In another variation of ablation, a technique tries to destroy groups of cells near the pulmonary arteries where atrial fibrillation is thought to originate. Or again, another technique tries to ablate relatively large areas of atrial tissue in an attempt to block atrial fibrillation from spontaneously arising. There are several other variations of the ablation technique. Radiofrequency ablation aims to destroy abnormal electrical pathways in the cardiac tissue—using RF energy. A radio-frequency emitting electrode is placed into the heart to destroy the tissue thought to be responsible for the abnormal electrical activity. Cryoablation freezes tissue to kill cardiac cells using a coolant that flows through a catheter. Microwave ablation does the same, but by heating the tissue to be destroyed. Such ablation techniques have gained popularity for atrial fibrillation that does not respond to the more conventional medication and cardioversion treatments.
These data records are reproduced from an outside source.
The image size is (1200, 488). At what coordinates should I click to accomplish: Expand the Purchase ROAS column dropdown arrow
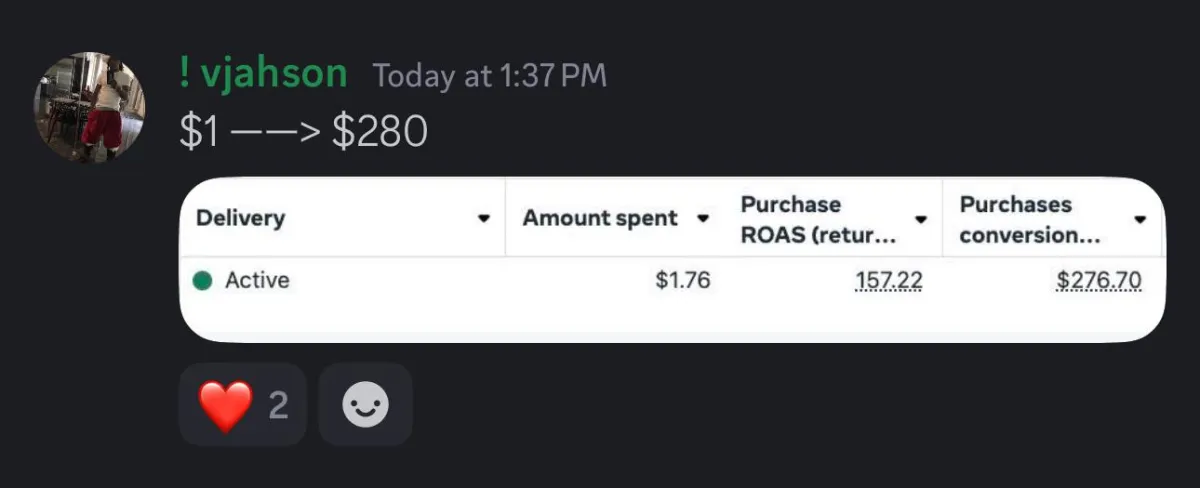(x=921, y=219)
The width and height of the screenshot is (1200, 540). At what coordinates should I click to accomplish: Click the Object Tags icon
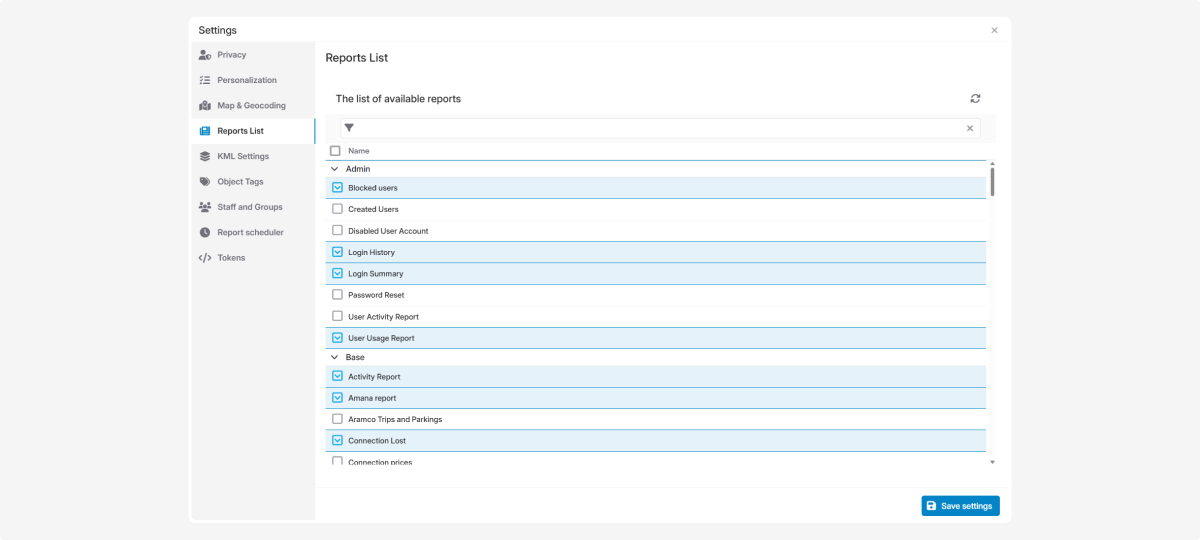205,182
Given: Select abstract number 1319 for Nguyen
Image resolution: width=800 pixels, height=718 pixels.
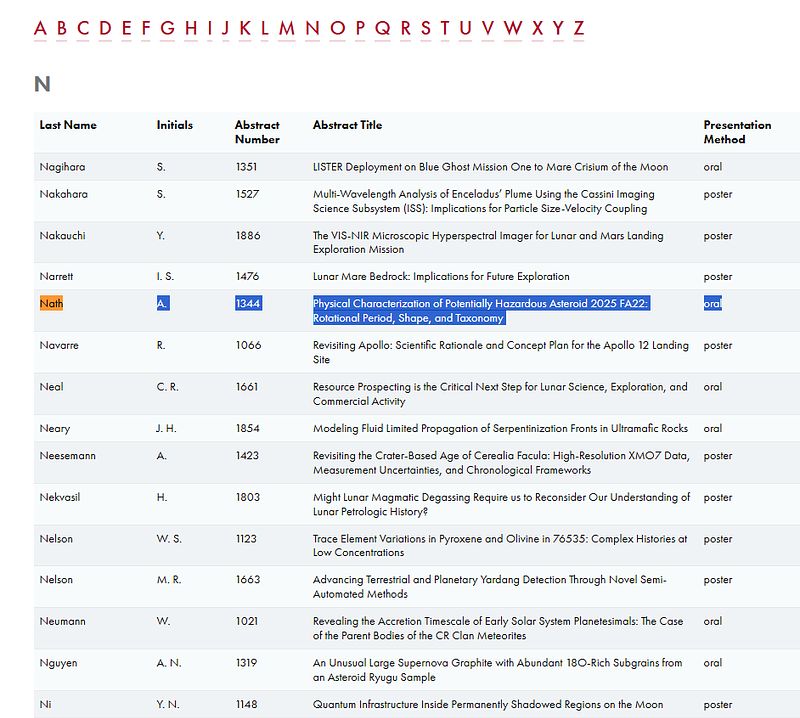Looking at the screenshot, I should [246, 662].
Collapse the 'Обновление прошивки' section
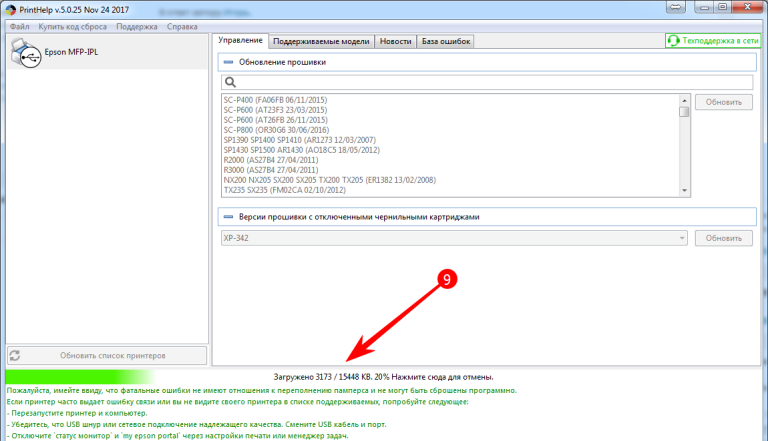The width and height of the screenshot is (768, 441). (228, 62)
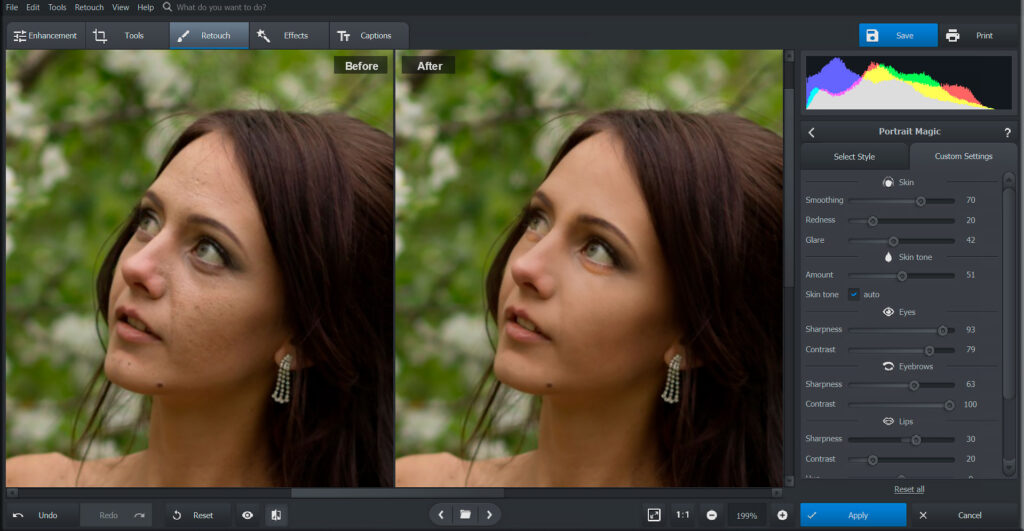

The abnormal electrophysiology of atrial fibrillation can also be modified by surgically destroying cardiac tissue, and such procedures, such as the Cox maze procedure, are commonly performed concomitantly with cardiac surgery. More recently, minimally invasive surgical variations on the Cox Maze procedure (“minimaze” procedures) have also been developed.
The Cox maze procedure is an open-heart surgical procedure intended to eliminate atrial fibrillation, in which a series of incisions are made in the atria, the incisions made in a maze-like pattern. The intention is to eliminate atrial fibrillation by blocking potentially disruptive electrical circuits with non-conductive scar tissue. The Cox maze procedure is involved, using an extensive series of incisions inside of the heart, incisions through both atria, a vertical incision through the breastbone, and cardiopulmonary bypass (i.e., a heart-lung machine during the operation). Improved versions of the Cox maze procedure are now the state-of-the-art surgical treatment for atrial fibrillation
“Minimaze” techniques are miniature versions of the original maze procedure, and usually less invasive than the Cox maze procedure, not requiring a vertical incision in the breastbone or cardiopulmonary bypass. These procedures may use the aforementioned microwave, radiofrequency, or even acoustic energy to ablate atrial tissue near the pulmonary veins.
There are problems with these ablation techniques, even though many are favored as the state-of-the-art solution for atrial fibrillation. Clinicians typically ablate by performing a left side ablation, boring a hole through the atrial septum from right to left. The patient continues on anticoagulation therapy. The boring of a hole damages the heart itself, even though the damaged tissue may interrupt an abnormal conduction system and cure atrial fibrillation, at least temporarily. But such procedures can damage the heart (atrium) so much that it cannot contract effectively. Moreover, long-term efficacy of ablation has not been proven yet. The efficacy of AF ablation is thought to be around 60-85%, some even conjecture 90% efficacy. Atrial fibrillation can recur anytime, however. Thus, two undesirable consequences of ablation therapy include frequent reoccurrences and impairment of the mechanical action of the atria. Such may lead to stagnating blood in the atria—a silent recurrence that may give rise to stroke, the same feared complication of atrial fibrillation that the ablation technique sought to relieve.